◆ PROBLEM ◆
Restate each entry below without changing a word.

◆ EXERCISE DATA ◆
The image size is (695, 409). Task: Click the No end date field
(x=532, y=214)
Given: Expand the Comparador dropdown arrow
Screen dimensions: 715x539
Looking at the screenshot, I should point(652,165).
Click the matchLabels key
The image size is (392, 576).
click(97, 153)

◆ ANSWER BOX ◆
The image size is (695, 409). Task: Click the No end date field
(x=532, y=214)
Given: Expand the Comparador dropdown arrow
Screen dimensions: 715x539
Looking at the screenshot, I should point(652,165).
Click the matchLabels key
The image size is (392, 576).
click(97, 153)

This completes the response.